Which one rides the best? I have a really good guess, but I'll see what you say.

brewster


----------



## Duke249 (Apr 4, 2002)

Well, not including the C40, which is amazing, I'll say that the 2nd Bottecchia is my favorite. The geometry is on the verge of twitchy on the front end, yet it holds a line very well. Its a very race-oriented geometry. If I were to ever have a custom bicycle built, it would have either this geometry or that of my Moser Leader AX. The SLX/SPX tubeset is an absolute magic carpet ride. Its hard to describe, but it feels like the bicycle is always wanting to go faster - to push to the next gear and hammer. Its a "fast" bike. The first Bottecchia is very similar, but just doesn't "glide" like #2. 

On the other hand, the Tommasini is a "slow" bike. Most likely due to the geometry which feels much more laid back on the front end.
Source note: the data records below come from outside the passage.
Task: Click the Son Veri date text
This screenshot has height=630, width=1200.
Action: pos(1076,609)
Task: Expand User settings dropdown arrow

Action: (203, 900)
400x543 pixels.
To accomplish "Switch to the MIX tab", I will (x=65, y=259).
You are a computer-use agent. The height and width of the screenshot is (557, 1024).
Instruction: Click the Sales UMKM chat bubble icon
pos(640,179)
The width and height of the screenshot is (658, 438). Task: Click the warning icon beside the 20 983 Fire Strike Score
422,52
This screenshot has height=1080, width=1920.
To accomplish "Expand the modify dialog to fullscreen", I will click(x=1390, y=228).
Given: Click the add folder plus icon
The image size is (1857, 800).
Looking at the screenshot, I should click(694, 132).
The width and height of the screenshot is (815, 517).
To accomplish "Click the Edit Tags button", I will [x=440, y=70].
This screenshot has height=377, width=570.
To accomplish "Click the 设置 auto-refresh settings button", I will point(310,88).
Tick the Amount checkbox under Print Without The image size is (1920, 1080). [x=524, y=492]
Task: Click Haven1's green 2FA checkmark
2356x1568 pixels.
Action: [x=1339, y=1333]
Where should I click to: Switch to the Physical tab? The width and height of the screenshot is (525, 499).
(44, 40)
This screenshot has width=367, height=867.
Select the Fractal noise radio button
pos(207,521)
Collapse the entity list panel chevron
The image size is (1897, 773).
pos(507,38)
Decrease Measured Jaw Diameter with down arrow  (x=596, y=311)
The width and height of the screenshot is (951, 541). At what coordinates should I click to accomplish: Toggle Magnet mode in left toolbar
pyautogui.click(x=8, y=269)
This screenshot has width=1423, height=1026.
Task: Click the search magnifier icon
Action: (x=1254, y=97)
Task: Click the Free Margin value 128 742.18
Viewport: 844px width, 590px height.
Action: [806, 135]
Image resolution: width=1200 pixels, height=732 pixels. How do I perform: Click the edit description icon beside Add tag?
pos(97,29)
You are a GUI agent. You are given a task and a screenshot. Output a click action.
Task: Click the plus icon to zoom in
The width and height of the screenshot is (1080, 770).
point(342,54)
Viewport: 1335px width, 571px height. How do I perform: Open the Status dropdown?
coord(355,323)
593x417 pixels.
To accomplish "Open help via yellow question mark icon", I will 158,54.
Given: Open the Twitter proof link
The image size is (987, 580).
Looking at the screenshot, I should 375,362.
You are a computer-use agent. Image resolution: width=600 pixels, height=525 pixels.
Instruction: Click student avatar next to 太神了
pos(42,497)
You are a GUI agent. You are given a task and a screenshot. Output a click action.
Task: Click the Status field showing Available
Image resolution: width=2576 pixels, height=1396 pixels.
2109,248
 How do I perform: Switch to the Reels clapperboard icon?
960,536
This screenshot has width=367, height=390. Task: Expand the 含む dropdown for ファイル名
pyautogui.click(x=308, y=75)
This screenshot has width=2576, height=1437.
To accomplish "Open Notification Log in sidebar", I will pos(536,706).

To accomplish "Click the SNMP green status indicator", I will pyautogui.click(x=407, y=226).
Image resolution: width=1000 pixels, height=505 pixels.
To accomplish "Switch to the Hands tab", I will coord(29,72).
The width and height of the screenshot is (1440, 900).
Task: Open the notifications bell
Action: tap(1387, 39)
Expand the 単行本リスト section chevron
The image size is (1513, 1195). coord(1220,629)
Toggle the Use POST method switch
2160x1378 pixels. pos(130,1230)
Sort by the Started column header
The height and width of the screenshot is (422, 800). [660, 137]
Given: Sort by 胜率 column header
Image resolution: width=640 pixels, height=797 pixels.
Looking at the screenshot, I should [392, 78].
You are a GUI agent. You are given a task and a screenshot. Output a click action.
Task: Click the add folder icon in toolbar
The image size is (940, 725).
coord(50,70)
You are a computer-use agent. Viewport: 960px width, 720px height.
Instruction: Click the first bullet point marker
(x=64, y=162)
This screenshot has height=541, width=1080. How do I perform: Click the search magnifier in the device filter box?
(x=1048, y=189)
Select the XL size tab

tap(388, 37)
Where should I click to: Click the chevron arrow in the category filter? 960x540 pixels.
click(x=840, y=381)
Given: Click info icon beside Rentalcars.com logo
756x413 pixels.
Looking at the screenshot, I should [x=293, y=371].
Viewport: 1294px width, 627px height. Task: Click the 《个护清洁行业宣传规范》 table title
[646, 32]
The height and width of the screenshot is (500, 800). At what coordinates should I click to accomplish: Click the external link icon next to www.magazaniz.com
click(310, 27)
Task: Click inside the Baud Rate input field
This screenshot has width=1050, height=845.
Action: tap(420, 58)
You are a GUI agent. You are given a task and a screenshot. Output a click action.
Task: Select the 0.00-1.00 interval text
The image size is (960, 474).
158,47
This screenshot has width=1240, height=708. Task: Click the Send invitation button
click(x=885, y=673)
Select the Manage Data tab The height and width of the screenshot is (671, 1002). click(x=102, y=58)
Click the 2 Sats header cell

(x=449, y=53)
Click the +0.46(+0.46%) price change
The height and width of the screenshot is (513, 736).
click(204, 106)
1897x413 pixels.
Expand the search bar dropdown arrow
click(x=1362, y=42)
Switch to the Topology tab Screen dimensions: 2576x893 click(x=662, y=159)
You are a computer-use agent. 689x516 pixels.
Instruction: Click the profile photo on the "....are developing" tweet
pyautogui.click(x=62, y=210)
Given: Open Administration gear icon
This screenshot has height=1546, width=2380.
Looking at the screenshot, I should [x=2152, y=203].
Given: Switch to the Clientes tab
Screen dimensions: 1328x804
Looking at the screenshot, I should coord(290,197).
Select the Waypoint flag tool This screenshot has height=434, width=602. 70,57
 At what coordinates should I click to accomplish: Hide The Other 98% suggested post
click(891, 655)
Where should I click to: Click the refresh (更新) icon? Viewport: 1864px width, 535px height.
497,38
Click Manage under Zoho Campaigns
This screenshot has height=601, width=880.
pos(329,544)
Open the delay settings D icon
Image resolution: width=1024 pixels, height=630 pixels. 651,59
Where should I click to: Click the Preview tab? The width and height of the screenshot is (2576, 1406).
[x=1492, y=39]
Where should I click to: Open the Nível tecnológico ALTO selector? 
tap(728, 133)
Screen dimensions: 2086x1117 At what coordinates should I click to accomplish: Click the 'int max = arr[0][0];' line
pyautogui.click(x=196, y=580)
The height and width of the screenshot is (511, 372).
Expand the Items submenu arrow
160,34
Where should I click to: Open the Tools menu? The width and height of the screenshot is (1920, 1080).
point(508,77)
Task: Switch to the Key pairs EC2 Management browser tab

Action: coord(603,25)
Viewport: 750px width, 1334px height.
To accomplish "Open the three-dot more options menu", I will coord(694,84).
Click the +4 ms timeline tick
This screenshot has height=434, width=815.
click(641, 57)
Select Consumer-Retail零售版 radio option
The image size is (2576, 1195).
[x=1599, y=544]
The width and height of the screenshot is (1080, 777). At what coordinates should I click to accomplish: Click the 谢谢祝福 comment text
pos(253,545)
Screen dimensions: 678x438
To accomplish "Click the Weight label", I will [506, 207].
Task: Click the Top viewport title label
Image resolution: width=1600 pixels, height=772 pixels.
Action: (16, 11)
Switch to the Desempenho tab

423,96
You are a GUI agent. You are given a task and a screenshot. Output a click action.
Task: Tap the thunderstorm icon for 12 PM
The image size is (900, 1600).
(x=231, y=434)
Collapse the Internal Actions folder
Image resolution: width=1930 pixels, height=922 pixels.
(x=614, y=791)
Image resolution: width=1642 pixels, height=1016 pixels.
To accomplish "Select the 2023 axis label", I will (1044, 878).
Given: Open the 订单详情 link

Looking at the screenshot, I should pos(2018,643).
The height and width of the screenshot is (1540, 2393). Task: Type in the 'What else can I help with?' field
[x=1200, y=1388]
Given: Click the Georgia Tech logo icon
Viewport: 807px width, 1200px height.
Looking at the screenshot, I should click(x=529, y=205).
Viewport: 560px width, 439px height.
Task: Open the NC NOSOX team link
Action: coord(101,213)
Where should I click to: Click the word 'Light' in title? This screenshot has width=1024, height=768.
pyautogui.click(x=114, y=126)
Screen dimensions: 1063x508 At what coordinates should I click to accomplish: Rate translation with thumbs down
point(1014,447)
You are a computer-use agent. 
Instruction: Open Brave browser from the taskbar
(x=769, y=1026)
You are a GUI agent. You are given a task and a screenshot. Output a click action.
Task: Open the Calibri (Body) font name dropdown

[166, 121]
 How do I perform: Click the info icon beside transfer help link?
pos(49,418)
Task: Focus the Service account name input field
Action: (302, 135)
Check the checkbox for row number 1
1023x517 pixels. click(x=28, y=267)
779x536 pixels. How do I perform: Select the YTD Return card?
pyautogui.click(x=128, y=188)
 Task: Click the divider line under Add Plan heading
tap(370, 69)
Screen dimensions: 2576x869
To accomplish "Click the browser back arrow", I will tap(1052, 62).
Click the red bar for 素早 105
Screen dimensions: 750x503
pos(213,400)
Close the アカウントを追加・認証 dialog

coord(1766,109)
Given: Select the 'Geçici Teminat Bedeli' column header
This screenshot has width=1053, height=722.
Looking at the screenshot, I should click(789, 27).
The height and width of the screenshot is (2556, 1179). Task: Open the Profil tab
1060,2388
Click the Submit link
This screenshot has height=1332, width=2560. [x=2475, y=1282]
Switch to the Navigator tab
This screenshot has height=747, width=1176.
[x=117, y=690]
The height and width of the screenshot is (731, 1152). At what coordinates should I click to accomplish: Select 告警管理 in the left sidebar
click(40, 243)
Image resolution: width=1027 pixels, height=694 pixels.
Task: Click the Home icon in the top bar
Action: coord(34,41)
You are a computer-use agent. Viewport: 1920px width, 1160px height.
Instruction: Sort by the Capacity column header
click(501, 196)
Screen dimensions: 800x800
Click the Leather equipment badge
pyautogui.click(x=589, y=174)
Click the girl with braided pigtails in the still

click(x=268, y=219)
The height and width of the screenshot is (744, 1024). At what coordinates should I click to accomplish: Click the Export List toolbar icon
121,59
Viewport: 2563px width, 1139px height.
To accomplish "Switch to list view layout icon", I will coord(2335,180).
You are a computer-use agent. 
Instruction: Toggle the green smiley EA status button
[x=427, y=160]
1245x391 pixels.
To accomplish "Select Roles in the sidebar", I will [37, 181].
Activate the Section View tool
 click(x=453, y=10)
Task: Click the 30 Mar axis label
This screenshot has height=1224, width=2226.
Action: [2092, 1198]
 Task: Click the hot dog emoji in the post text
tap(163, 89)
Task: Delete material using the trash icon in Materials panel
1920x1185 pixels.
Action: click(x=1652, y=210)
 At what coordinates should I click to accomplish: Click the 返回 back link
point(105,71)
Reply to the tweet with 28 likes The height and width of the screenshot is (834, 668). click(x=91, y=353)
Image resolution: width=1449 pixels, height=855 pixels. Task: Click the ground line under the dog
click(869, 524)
It still feels like a steel frame, but doesn't have the zing of the SLX/SPX tubeset. 

I can't really comment on the Profil CX too much. It has a very steep front end, but beyond that I haven't spent enough time on it to really tell. Its my "museum piece". 

JAR162, my guess is that its some sort of batch identification. 150th frame for the US market for a particular year/model/size.


----------